5.  When you do the regression make sure "constant is zero" box  has not been checked.

6.  If the spreadsheet has numbers instead of letters for the column labels, go to tools/options/ general and disable the "R1C1 reference style."

Here are some pointers if you need help in preparing the regression equation:

The best thing is to open the sample file I posted at:   http://crab.rutgers.edu/~goertzel/propertycrime.xls
and use it as a model.

Put the cursor on cell C3 where you see the number 563.3
Then look in the box just above, to the right of the =, which shows what is really in the box.  You will see the formula:

=-13.3815* A3 + 26977.99

A formula has to begin with an = sign, which tells Excel it is a formula.

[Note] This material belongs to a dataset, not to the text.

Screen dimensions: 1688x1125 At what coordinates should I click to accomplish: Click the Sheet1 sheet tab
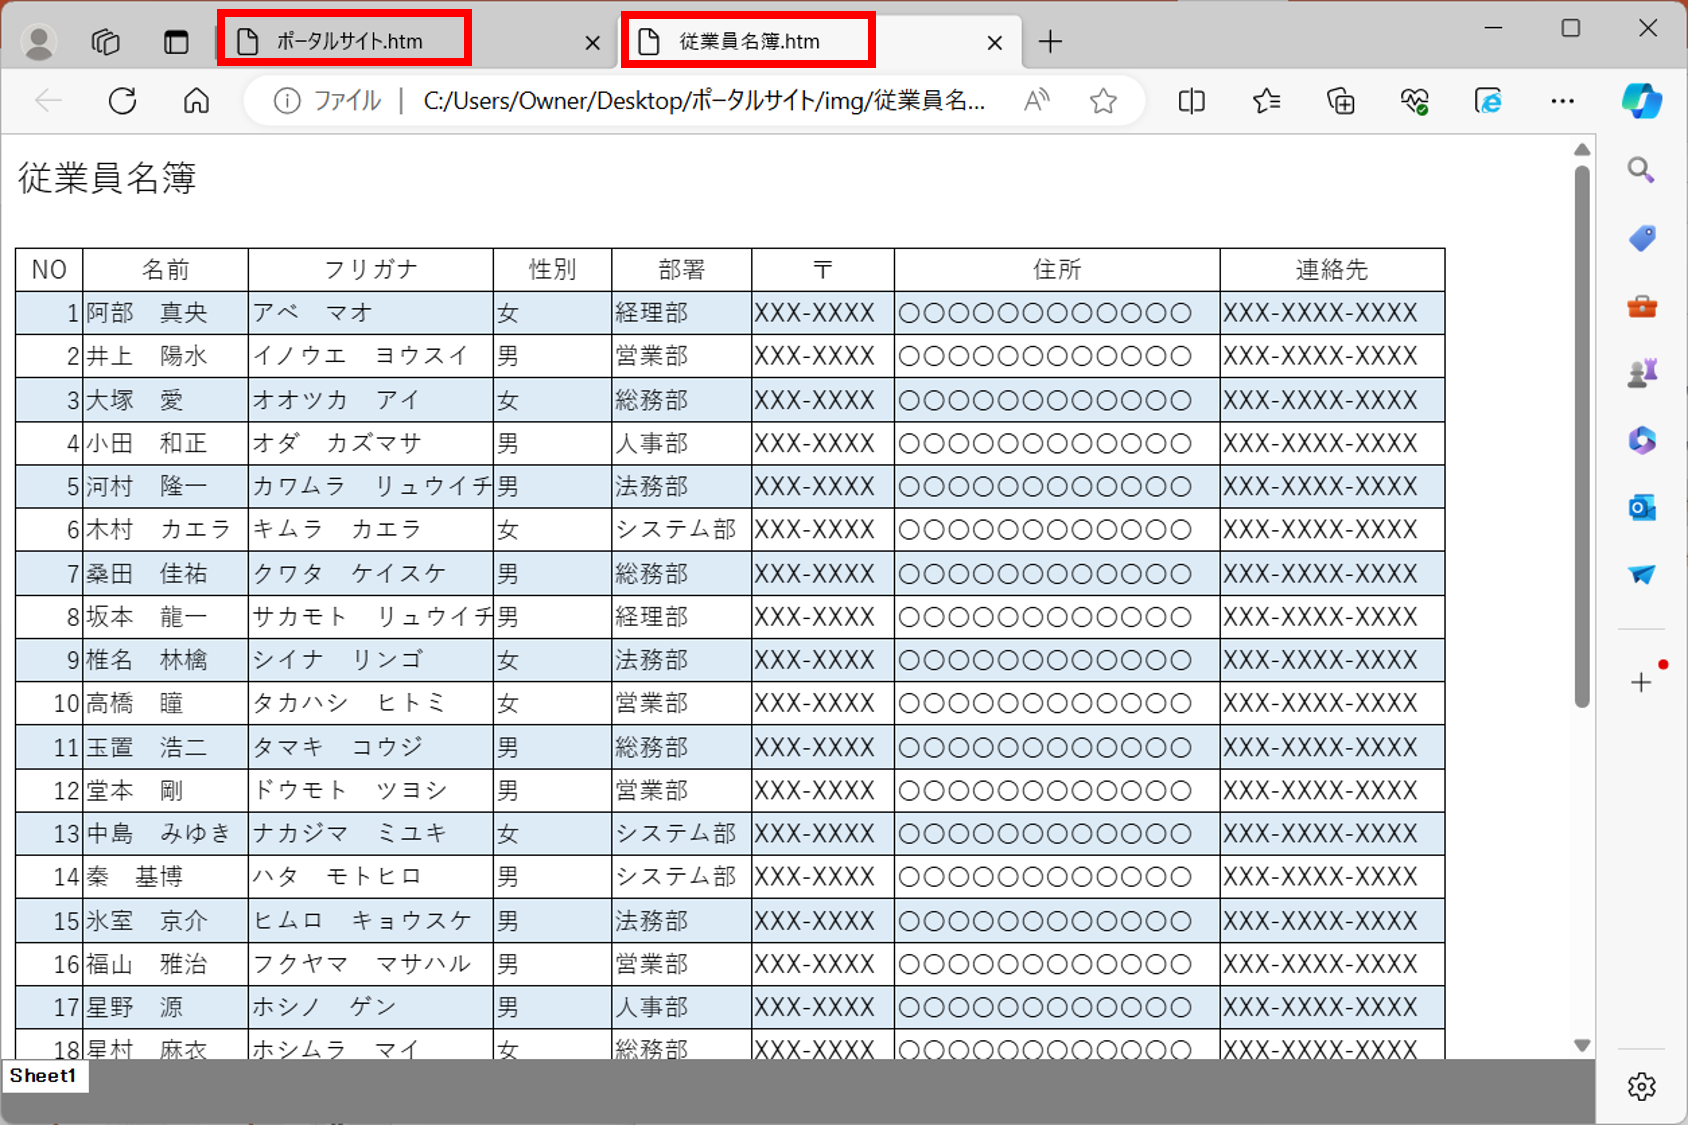(43, 1076)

In this example the "*" means "multiply" and the "+" means add,

  -13.3815 is the regression coefficient, which you find in cell B57

                          A3 is the address of the cell where the first date is, in this example 1973

                           26977.99 is the Intercept, also found under the word "Coefficients" in cell B56

    If you did the computations correctly, the regression line will fit the observed points.  Your finished excel file will look like the one in http://crab.rutgers.edu/~goertzel/propertycrime.xls

The next step is to copy the graph into a Word File.  First give the World File a title.  Then paste in the file.  Below the file write a short paragraph describing the trends.  Cite a few values of your dependent variable, including the first value and the projected value for 2010.  A sample of the finished Word File is here

The final step is to upload both the Excel file and the Word file to EXCEL as file attachments.